Practitioners all have days when we'd like politicians to see through our eyes.

One such day was 28 November, when planning minister Brandon Lewis announced that a financial credit, "equivalent to the existing gross floorspace of any vacant buildings brought back into lawful use or demolished for redevelopment, should be deducted from the calculation of any affordable housing contributions sought from relevant housing schemes".

So even where affordable housing provision remains viable following Community Infrastructure Levy (CIL) and other costs, councils will find that local plan headline requirements will be further eroded where a development site includes any vacant building. The new credit, already enshrined in planning practice guidance, will not apply to "vacant buildings which have been abandoned". But what is "vacant" but not "abandoned"? How do councils calculate the floorspace? How is this to be deducted from policy requirements, which are often calculated per housing unit?

The credit's interaction with CIL is also unclear. CIL is reduced where at least part of an existing building has been lawfully occupied for six months of the three years preceding - usually - a grant of permission. Developers could well secure this reduction but also argue that, for the purposes of the credit, the building is "vacant".

Meanwhile, the Autumn Statement promised to speed up section 106 negotiations. The aim is familiar and worthy, but political ignorance of some of the causes for protracted talks persists. The sector was sold the idea of CIL partly in return for a simpler section 106 system, which hasn't materialised. Affordable housing is usually the most complicated part of any section 106 deal. CIL does not address that. Indeed, its effect on viability puts more pressure on affordable housing. Also, the regulation 122 "necessity" test and the regulation 123 restrictions on pooled contributions are causing untold complications.

Outside CIL, we are in a political world where all physical and social infrastructure is sought from developers via amorphous negotiations - without clear ground rules - on such matters as healthcare, education and policing, often against changing administrative and funding regimes. Section 106 deals on any major scheme thus become bespoke public-private sector multi-million-pound delivery agreements.

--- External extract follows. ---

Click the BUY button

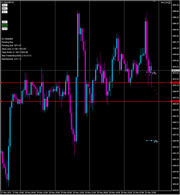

Yet section 106 deal are also legal documents. It takes two to reach an agreement, and the stakes are high. Developers need to ensure that obligations are ring-fenced and do not render schemes unmarketable. Councils' resources are limited and complex agreements put normal life on hold if workable mechanisms are to be hammered out. No-one wants the uncertainty of an appeal against the background of a contentious unilateral undertaking. Against such an uncertain and difficult background, I am regularly impressed by how quickly section 106 agreements for major schemes are concluded.